All that changed in the second half of the 20th century. Synthetic fabrics were all the rage and the polyester leisure suit rose to prominence. Seersucker historian and author, Bill Haltom wrote that the prevailing wisdom of the closing years of the 20th century was there was no need to dress up anymore for either work or play. Washington Post writer, David Ignatius referred to these decades as "a permanent sartorial winter." Seersucker largely fell out of fashion.
Haspel sold the company in 1977. It changed hands several times until 2012 when Laurie Haspel Aronson, the great-granddaughter of Joseph Haspel, fully acquired the brand, of which she is now the President & CEO.

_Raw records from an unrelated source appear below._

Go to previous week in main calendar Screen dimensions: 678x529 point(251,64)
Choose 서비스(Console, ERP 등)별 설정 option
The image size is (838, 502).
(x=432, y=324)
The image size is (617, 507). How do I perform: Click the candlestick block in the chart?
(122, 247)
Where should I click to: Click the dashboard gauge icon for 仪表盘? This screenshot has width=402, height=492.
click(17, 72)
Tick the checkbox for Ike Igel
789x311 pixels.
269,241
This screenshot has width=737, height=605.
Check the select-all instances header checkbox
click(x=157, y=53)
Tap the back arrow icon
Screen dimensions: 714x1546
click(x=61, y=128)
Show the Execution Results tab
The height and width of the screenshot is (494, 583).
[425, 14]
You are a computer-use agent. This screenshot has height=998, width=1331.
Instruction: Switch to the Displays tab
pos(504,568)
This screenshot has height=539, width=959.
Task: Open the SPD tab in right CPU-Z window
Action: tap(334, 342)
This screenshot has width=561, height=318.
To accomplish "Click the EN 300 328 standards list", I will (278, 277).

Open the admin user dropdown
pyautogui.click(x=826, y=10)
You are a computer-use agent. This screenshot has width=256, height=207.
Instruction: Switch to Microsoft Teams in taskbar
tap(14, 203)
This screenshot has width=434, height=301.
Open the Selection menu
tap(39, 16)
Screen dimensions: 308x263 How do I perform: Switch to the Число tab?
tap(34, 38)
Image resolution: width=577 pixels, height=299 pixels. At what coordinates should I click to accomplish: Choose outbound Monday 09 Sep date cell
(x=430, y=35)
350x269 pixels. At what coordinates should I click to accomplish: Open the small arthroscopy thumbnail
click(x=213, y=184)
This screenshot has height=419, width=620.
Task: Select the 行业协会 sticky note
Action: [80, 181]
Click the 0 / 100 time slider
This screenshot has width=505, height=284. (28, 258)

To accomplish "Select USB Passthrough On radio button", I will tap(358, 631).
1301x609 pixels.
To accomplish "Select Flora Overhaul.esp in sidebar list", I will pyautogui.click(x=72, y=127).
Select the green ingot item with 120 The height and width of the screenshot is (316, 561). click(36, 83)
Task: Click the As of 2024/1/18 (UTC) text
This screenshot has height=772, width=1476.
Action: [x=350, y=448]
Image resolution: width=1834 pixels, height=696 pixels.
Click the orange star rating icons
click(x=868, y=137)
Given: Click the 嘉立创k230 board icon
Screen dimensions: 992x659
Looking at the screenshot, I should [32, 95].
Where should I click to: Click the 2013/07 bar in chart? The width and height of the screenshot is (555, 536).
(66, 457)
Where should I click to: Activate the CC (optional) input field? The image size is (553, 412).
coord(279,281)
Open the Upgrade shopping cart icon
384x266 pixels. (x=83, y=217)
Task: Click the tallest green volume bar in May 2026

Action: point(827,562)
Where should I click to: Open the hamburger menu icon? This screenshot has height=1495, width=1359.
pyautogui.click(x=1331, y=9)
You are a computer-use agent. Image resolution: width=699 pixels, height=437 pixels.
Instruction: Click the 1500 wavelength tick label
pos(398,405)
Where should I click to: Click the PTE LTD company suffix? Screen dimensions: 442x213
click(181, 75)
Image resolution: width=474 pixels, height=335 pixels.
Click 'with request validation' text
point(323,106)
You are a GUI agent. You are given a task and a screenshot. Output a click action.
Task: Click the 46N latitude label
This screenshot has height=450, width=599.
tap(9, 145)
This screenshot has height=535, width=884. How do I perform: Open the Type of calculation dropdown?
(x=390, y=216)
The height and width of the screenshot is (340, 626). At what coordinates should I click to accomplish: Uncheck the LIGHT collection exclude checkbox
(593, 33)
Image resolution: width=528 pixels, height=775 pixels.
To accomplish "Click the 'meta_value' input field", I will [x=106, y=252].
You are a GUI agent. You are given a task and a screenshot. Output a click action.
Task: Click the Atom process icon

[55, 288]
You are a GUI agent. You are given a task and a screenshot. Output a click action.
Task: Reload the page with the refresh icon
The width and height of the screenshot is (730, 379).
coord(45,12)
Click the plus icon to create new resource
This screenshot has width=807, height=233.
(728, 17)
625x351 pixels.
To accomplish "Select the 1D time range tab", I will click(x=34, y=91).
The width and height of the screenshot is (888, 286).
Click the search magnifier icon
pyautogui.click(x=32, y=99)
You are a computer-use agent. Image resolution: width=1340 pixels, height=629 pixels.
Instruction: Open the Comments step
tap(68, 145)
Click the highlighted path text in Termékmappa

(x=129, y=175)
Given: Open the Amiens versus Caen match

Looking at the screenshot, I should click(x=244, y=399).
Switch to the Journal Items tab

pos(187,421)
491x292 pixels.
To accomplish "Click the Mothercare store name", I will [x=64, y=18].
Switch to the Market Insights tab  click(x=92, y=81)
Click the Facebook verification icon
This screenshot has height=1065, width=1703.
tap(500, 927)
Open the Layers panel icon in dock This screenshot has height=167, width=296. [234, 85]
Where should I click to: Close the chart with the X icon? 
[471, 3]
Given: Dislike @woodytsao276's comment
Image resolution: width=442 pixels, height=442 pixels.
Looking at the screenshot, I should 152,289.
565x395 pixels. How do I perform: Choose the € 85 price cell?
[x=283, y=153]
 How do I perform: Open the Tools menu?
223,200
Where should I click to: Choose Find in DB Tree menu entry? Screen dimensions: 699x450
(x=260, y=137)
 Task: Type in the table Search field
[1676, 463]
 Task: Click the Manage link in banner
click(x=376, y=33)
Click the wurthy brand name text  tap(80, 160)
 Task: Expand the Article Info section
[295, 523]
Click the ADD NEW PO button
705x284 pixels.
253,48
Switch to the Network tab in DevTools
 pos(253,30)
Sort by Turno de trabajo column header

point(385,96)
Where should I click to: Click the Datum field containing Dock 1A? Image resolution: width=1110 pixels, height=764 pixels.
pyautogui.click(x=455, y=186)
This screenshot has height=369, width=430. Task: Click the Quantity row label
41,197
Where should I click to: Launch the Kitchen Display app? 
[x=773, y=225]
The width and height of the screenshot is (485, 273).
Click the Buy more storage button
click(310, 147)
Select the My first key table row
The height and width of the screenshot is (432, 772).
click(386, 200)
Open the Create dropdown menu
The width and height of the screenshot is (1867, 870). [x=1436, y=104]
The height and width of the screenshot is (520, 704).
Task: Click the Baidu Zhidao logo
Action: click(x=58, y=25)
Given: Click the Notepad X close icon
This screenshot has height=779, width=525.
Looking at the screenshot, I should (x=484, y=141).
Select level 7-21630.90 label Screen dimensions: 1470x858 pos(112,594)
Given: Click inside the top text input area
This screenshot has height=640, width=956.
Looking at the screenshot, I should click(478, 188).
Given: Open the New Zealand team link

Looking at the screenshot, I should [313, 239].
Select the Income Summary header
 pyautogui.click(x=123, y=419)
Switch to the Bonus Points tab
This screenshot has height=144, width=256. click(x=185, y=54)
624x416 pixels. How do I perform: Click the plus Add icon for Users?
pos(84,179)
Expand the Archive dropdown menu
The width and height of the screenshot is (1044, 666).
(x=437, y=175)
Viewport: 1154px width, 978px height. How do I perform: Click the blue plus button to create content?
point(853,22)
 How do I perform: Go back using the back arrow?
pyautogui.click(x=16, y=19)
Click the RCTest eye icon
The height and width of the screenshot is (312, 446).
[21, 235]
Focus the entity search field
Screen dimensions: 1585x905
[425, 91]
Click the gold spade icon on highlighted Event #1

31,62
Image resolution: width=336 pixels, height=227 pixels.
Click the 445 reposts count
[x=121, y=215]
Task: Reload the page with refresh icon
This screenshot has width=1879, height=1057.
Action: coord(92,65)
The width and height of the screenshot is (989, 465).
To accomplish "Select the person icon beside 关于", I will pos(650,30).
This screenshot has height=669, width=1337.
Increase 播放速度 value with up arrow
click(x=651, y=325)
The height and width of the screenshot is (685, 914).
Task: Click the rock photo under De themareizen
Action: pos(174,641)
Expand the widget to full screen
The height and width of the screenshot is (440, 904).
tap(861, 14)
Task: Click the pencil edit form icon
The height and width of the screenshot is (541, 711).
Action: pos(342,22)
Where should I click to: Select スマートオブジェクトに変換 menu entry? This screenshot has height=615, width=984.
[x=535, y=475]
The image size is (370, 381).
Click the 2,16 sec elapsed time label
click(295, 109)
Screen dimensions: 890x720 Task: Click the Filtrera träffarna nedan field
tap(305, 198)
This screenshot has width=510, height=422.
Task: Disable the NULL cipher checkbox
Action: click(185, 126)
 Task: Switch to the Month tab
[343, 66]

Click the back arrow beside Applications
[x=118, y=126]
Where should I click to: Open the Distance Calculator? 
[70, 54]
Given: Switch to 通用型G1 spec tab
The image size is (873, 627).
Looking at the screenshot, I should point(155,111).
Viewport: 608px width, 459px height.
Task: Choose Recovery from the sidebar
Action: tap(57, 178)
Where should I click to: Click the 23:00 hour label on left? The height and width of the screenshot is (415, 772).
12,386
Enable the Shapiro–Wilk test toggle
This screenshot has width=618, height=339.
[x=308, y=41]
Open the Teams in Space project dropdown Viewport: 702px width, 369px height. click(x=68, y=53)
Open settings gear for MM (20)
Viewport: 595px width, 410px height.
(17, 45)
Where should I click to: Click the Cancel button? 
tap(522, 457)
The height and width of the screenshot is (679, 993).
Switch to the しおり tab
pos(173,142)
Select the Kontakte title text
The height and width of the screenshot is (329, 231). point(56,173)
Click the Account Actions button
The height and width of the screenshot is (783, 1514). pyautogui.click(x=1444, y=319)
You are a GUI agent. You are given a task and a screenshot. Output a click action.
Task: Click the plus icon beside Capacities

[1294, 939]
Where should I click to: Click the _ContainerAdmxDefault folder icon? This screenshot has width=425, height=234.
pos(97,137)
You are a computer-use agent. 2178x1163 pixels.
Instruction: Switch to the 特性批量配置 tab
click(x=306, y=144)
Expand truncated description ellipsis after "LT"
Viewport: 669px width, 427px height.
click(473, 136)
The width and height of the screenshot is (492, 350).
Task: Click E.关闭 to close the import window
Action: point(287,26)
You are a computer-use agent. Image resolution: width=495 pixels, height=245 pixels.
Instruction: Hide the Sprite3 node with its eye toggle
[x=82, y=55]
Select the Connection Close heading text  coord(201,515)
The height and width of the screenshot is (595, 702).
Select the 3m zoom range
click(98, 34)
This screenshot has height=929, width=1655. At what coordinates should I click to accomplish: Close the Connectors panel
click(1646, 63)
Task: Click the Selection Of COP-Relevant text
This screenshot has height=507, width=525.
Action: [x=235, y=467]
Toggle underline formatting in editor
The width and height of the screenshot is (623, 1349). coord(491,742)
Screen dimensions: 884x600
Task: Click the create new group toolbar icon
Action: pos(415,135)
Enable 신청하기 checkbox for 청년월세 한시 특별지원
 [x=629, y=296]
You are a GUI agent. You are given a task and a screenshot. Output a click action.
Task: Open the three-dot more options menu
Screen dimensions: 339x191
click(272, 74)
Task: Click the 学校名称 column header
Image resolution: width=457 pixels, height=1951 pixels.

“When our family had the opportunity to buy our Haspel brand back many years ago, we couldn't say no," said Haspel Aronson. "We really did stand the big test of time, yet the essential items that made Haspel famous are still a part of our brand and still wildly popular today."
On the heels of their milestone birthday, Haspel released a new capsule collection that is certainly a vintage tribute to the company's long history. The collection is also a testament to the idea that seersucker is still relevant today, and not just for southern dandies. It’s true that something can be improved upon, should the will be there. Haspel clearly has the will.
Will Swillie, the EVP Managing Director of Haspel, said that the main challenge for the company in improving their clothing was updating to more modern silhouettes and making the suits sellable in today’s marketplace. Some slight tweaks here and there allowed the company to stay true to their original styles while bringing the suit into the modern-day. A highlight of the new limited edition collection is a double-breasted, side vented jacket with a modern pleated pant and side tab waistband. For this capsule collection, Haspel created five different suit styles and five coordinating woven shirts, with suits retailing for $695 and shirts for $125.
“The vintage Haspel signature fabrics and years of creative advertisements inspired us most—particularly those from the Sixties and Seventies when Haspel was the ‘go-to’ suit for summer,” explains Swillie. “These classic styles are still relevant today and updating them seemed like a fitting way to celebrate the brand’s tremendous legacy.”